Most distributed workflows break in the gaps between steps, not inside them. Durable execution engines like Temporal turn fragile retry code into something you can actually reason about.

Look at the gnarliest function in your backend. The one nobody wants to touch. There''s a good chance it''s a multi-step workflow held together with retry counters, sleep calls, and a few database flags that track "where did we get to last time." Charge the card, create the order, email the customer, update inventory. Five steps that have to happen in order, survive a crash, and never run twice.

That code is hard because the language you wrote it in has no memory of what already happened. A process restart wipes the call stack. So teams reinvent the same scaffolding: status columns, idempotency keys, cron jobs that sweep for stuck records. It works until it doesn''t, and the failure mode is always the worst one. A customer charged twice. An order that shipped but never got recorded.

Durable execution is the pattern that fixes this, and 2026 is the year it stopped being niche. Temporal showed up on more than one "tools to watch" list this year for a reason. Teams are tired of writing the same reliability plumbing for every workflow.

What durable execution actually does

The idea is simple even if the implementation is not. You write your workflow as ordinary code, a normal function with normal control flow. The engine records every step it completes to a durable log. If the process crashes halfway through, a new worker picks up the log, replays it, and continues from exactly where it stopped. The function looks like it never paused.

That means a sleep(30 days) is a real line you can write. The workflow can wait a month for a subscription to renew, survive a dozen deploys in between, and wake up with all its local variables intact. Retries, timeouts, and backoff stop being your problem and become configuration.

The mental shift is the valuable part. You stop asking "what happens if this crashes between step three and step four" on every single workflow. The engine answers that question once, for all of them.

When it earns its keep, and when it doesn''t

Be honest about the cost. Durable execution adds a server, a database for the event history, and a programming model your team has to learn. The replay model has sharp edges. Your workflow code has to be deterministic, so a stray Date.now() or random number in the wrong place will bite you during replay.

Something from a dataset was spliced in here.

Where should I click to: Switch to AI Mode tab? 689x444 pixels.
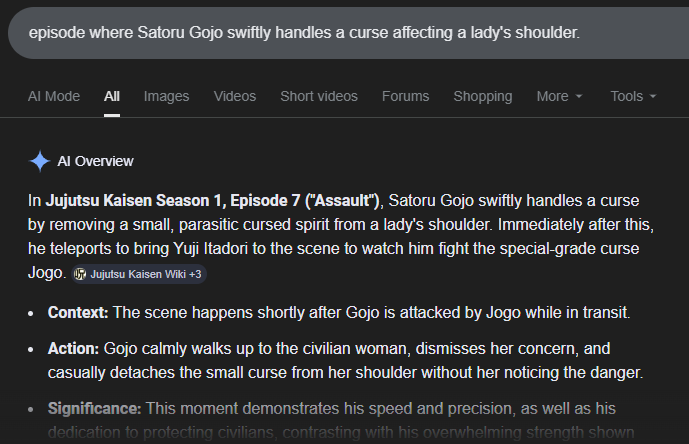pos(54,97)
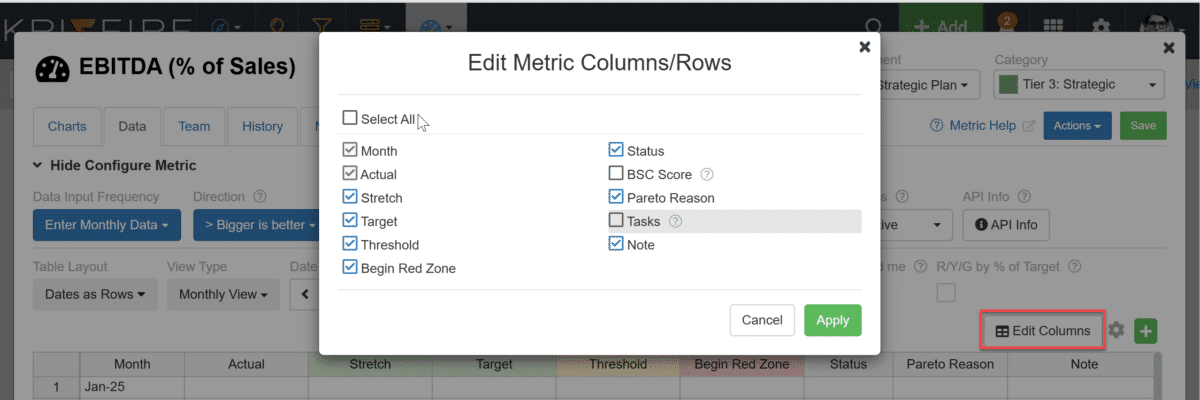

For a simple request that finishes in 200 milliseconds, none of this is worth it. Reach for it when a process spans multiple services, runs longer than a single request, must not lose state across a crash, or has to be exactly-once. Payment flows, order fulfilment, onboarding sequences, anything that orchestrates AI agent steps that each cost money. That last one is growing fast. Agent workflows are long, expensive, and full of external calls that fail, which is the exact shape durable execution was built for.

The takeaway

If you find yourself writing another status-column state machine this quarter, stop and ask whether you''re rebuilding a workflow engine by hand. Most teams are, one incident at a time. The reliability you''re trying to bolt on after the fact is something you can get as a primitive instead.